Mrs. Webb to Give Paper on Dyslexia in the Netherlands

Mrs. Webb to Give Paper on Dyslexia in the Netherlands

A Curry College Educator who has been a pioneer in the field of Learning Disabilities in children will present a paper at the Annual Conference of the International Federation of Learning Disabilities (IFLD) in Amsterdam, the Netherlands, Jan. 4-7.

Mrs. Gertrude Webb of Waltham, director of the Curry Learning Center, is among several Americans who are participating in the conference, which is being conducted in cooperation with the Department of Special Pedagogy at the University of Nijmegen in the Netherlands.

Mrs. Webb is a member of the Waltham School Committee.

The objective of the conference, according to Prof. Webb, is to generate on an international basis, a more effective communication of the advances in the field of learning administrators, students, mental health workers, psychologists, curriculum specialists, educators, and professional clinical staff from all over the world will be in attendance.

Prof. Webb, founder and first president of the Massachusetts Association for Children with Learning Disabilities, will deliver a paper on Curry College’s Program of Assistance in Learning (PAL).

The PAL program was instituted at Curry’s Learning Center in the fall of 1971 with the aim of providing tutorial assistance to intellectually able, but learning-disabled students, most of whom suffer from dyslexia.

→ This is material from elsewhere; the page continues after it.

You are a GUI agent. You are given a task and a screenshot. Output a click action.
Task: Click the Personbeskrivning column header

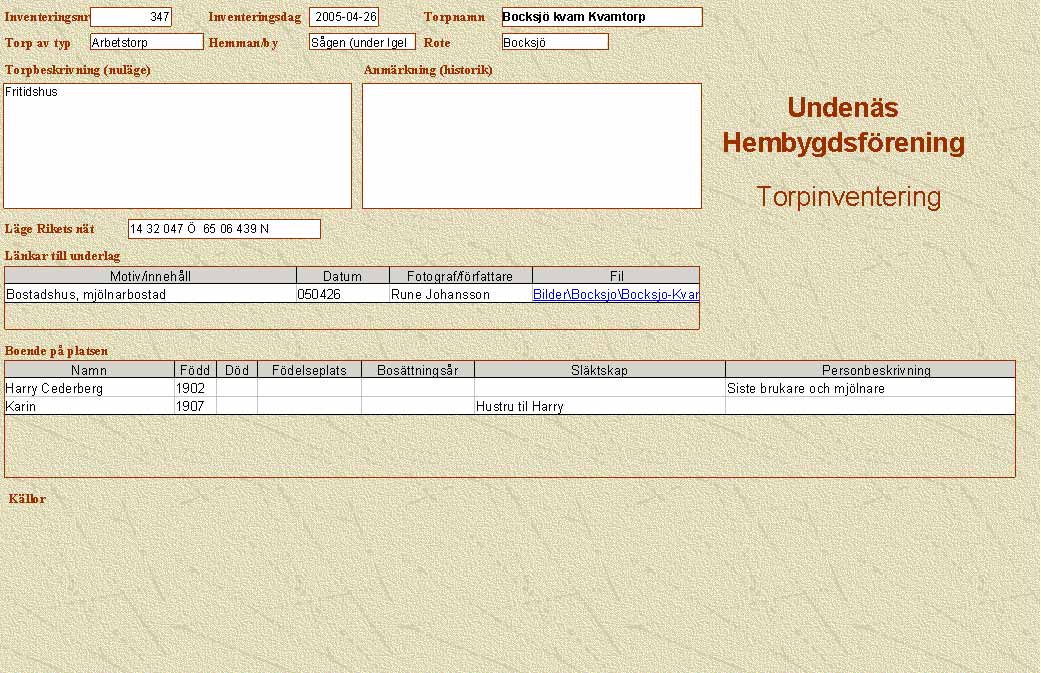[869, 370]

Four students were enrolled in the program that first season; this year more than four times that number are participating. Most of these students would never have been able to get a college education because of their special needs, according to Mrs. Webb. “Even when such people have been admitted to college, no provision has been made to assist them in their learning.”

A key feature of the PAL tutorial program is the use of tape-recorded textbooks which the student listens to as he reads along in his printed textbook. Reading difficulty is a principal symptom of dyslexia.

The individually-designed PAL program is in addition to the regular college curriculum, according to Mrs. Webb. “All PAL students are integrated into the college for their regular courses. They carry a full academic load and are in no way segregated from the regular population.”

In addition to the PAL program, the Learning Center also trained diagnostic and prescriptive teachers for servicing children with special needs in public and private schools, and conducts its own Laboratory School.